Matta gets verbals from Oden and Conley
The nation’s top high school basketball player will be wearing scarlet and gray for Ohio State and coach Thad Matta beginning in 2006.
On Wednesday, senior-to-be Greg Oden and his teammate Mike Conley announced in the gymnasium at Lawrenceburg North High School in Indianapolis they will be Buckeyes for the 2006-07 season.
Oden, a 7-foot center and national prep player of the year as a junior, would have been the number one pick in the NBA draft next year. But since the National Basketball Assocation’s new Collective Bargaining Agreement will be in place and the league recently imposed age restriction will make him ineligible to enter the draft next year.
“It didn’t really affect my decision, because I always knew I wanted to go to college,” Oden said about the new age restriction placed by the NBA.
Oden was named national high school player of the year by USA Today, Gatorade and Parade magazine after averaging 20 points, 9.6 rebounds and 3.7 blocked shots as a junior last season.
The only other high school junior to garner such an award is Ohio native and former Akron St. Vincent-St. Mary standout LeBron James, now playing for the Cleveland Cavaliers.
The 6-foot-2 Conley is ranked as one of the top point guards in the country point averaged 10.7 points and five assists.

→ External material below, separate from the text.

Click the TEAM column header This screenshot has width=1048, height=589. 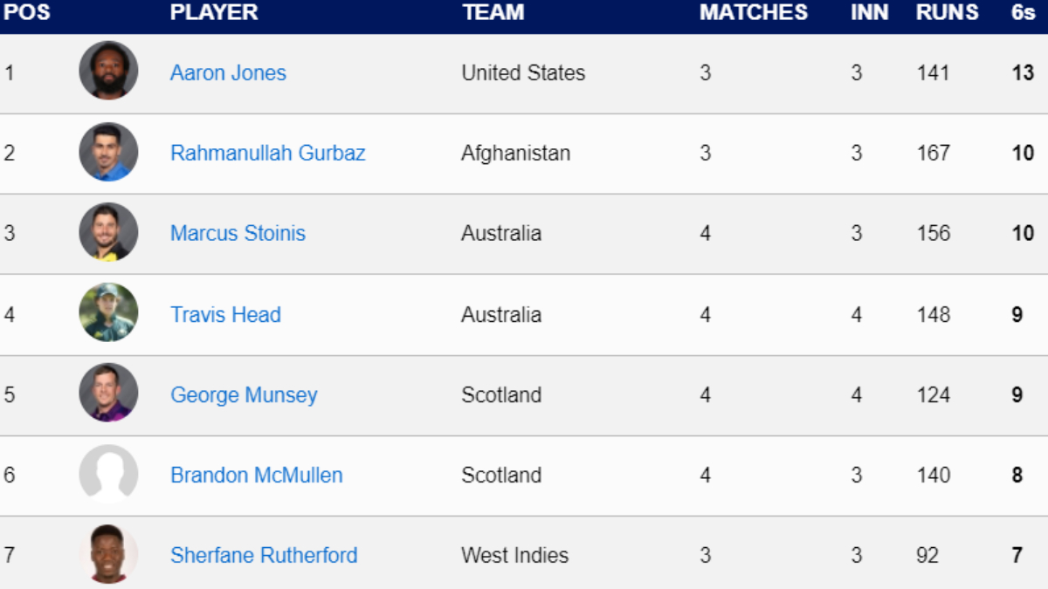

Both of them narrowed their college choices down to Ohio State, Indiana, Wake Forest and Michigan State.
Also joining Oden and Conley for the class of 2006 are Daequan Cook, a 6-foot-4 shooting guard from Dunbar High School in Dayton, and David Lighty, a 6-foot-5 shooting guard from St. Joseph’s High School in Cleveland.
Oden, Cook and Lighty are in everyone’s top-20 prospect rankings, while Conley crack the top-40 list. Oden is ranked the best center, while Cook is ranked second and Lighty is fourth as the best shooting guards in the country. Conley is rated the seventh-best point guard in the nation.
With the verbal commitments that Ohio State obtained on Wednesday, the Buckeyes now have the “Fantastic 4” and can rival even the great recruiting class of Michigan’s Fab Five of 1991. If the Buckeyes add another player to the four, this could make this class arguably better.